Она как следует затянулась сигаретой.

— А с Атисом Джонсом вы ее когда-нибудь видели до той ночи?

— Разок, только не здесь: место не то. В «Болотной крысе». Я туда иной раз захаживаю.

— Как они вам показались?

— Сидели тихо, ручкам волю не давали, но все равно видно было, что они вместе. Да и не мне одной, наверно. Людям.

Она многозначительно смолкла.

— Скандала не было?

— В тот раз нет. А вот назавтра — да, когда она сюда вечером явилась, а за ней ее брат. Разыскал.

Эуна опять передернула плечами, на этот раз проявляя свое отношение более ясно.

— Вы его недолюбливаете?

— Я? Да я его знать не знаю.

— И все-таки?

С непринужденным видом оглядевшись, Эуна легла бюстом на барную стойку, приоткрыв под рубашкой груди в мелкой сыпи веснушек.

— На Ларуссов, — вполголоса доверительно сообщила она, — тут считай что полгорода работает, и что, любить их за это? Особенно младшего. В нем что-такое… то ли пидор, то ли не пидор. Пойми меня правильно, солнце, я всех мужиков люблю, даже тех, кому я не по нраву, физически или как там еще, но только не Эрла-младшего. Понимаешь?

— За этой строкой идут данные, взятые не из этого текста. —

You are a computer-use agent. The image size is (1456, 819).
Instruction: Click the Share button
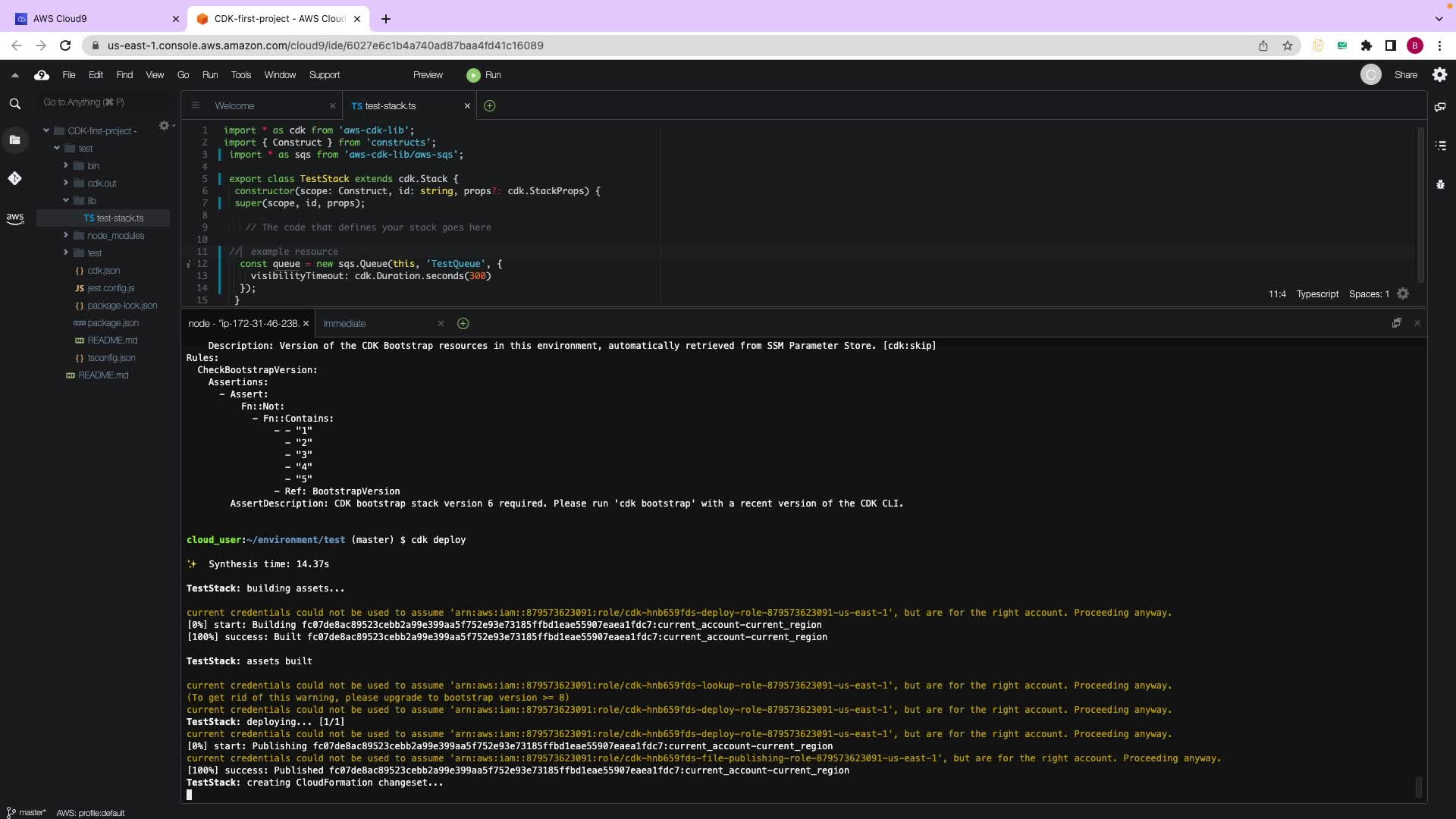click(1405, 75)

В нем что-то такое…

Она снова присосалась к сигарете, которая ушла у нее, можно сказать, в три затяжки.

— И вот Эрл-младший разыскал Мариэн в баре… — вернул я ее к теме.

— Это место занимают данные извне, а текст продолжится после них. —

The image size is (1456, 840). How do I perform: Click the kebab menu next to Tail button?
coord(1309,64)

— Точно, разыскал. Схватил ее прямо вот так за локоть и потащил наружу. Она ему влепила, и тогда подскочил еще один, и уже вдвоем они ее выволокли.

— Не помните, когда это произошло? Примерно?

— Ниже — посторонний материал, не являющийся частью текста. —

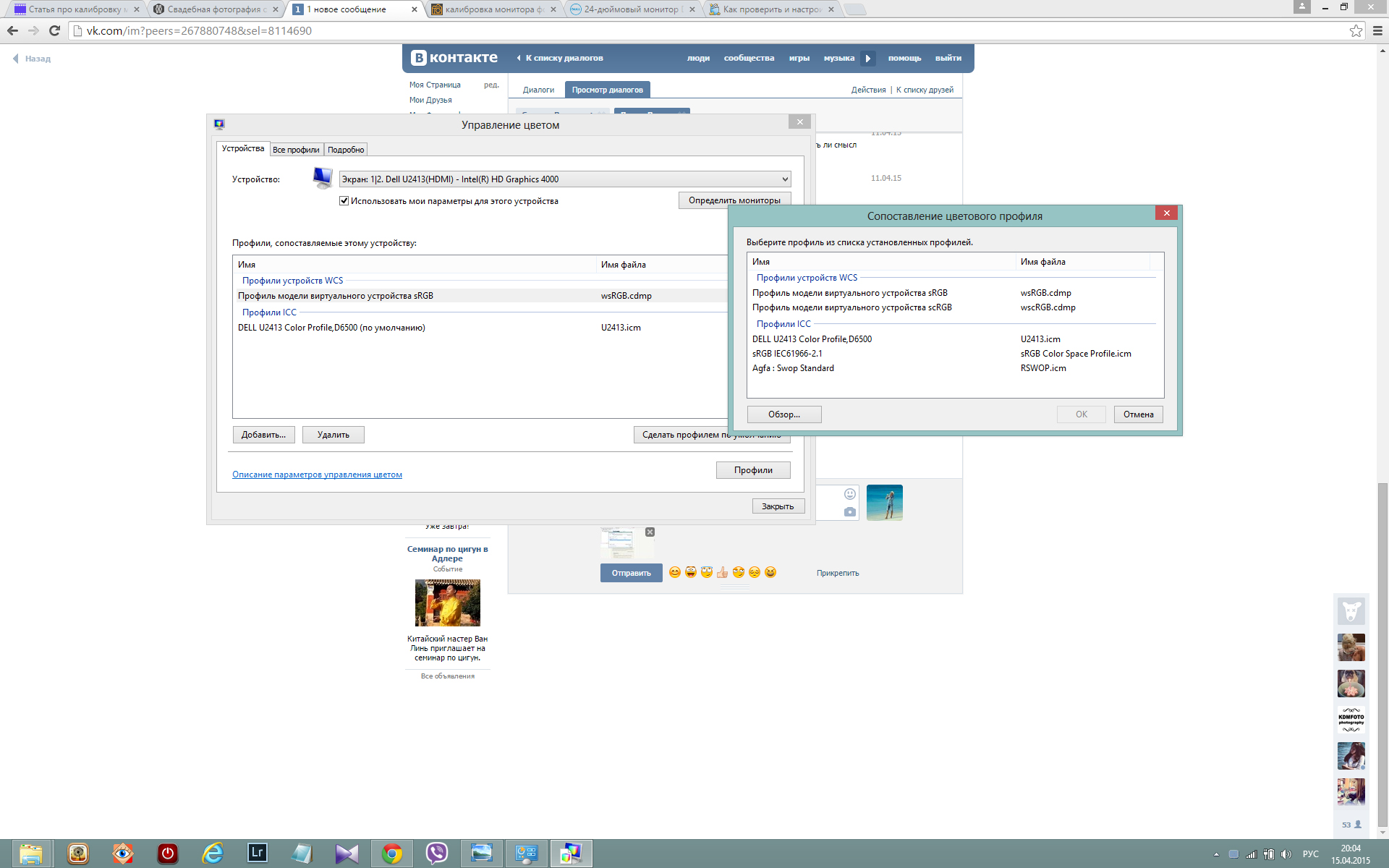Click camera attach icon in message box
The image size is (1389, 868).
click(850, 512)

— Примерно за неделю, как ее не стало.

— Думаете, они знали о ее отношениях с Атисом Джонсом?

— Я ж говорю, люди все видят. А если люди видели, то и до семейки этой должно было дойти.

Дверь открылась, и в бар ввалилась весело гомонящая ватага мужчин. Начинался вечерний прилив посетителей.

— Все, солнце, мне пора, — встрепенулась Эуна.

Подписаться под показаниями она бы не согласилась ни за что на свете.

— Еще буквально один вопрос: вы не узнали того, кто был тем вечером с Эрлом-младшим?

— Как не узнать, — приостановилась она. — Он и сам здесь разок-другой сиживал. Гнусь редкостная: Лэндрон Мобли.

Я поблагодарил собеседницу и выложил на стойку двадцатку, за апельсиновый сок и за уделенное мне время. Эуна расцвела в улыбке.

— Не пойми меня превратно, солнце, — сказала она, когда я засобирался уходить, — но тот парень, которому ты пытаешься помочь, вполне заслуживает того, что ему светит.

— Кстати, многие так считают.

Сделав розочкой нижнюю губу, она выпустила паровозную струю дыма. Губа была чуть припухлая, как будто ее недавно кусали. Я смотрел, как рассеивается дым.

— Он ту девочку изнасиловал и убил, — поставила точку Эуна. — Тебе, я понимаю, надо делать свое дело — всякие там вопросы, расспросы, — но я надеюсь, ты ничего не раскопаешь, чтобы выгородить подонка.

— Даже если установлю, что он невиновен?

Отняв от стойки бюст, она ткнула сигаретой в пепельницу.

— Солнце, в этом мире невиновны разве что младенцы, да и то с какой стороны посмотреть.


Все это я рассказал Эллиоту по телефону.

— Может, имеет смысл поговорить с тем твоим клиентом, когда ты его найдешь? Как его там, Мобли? Выяснишь, что он знает.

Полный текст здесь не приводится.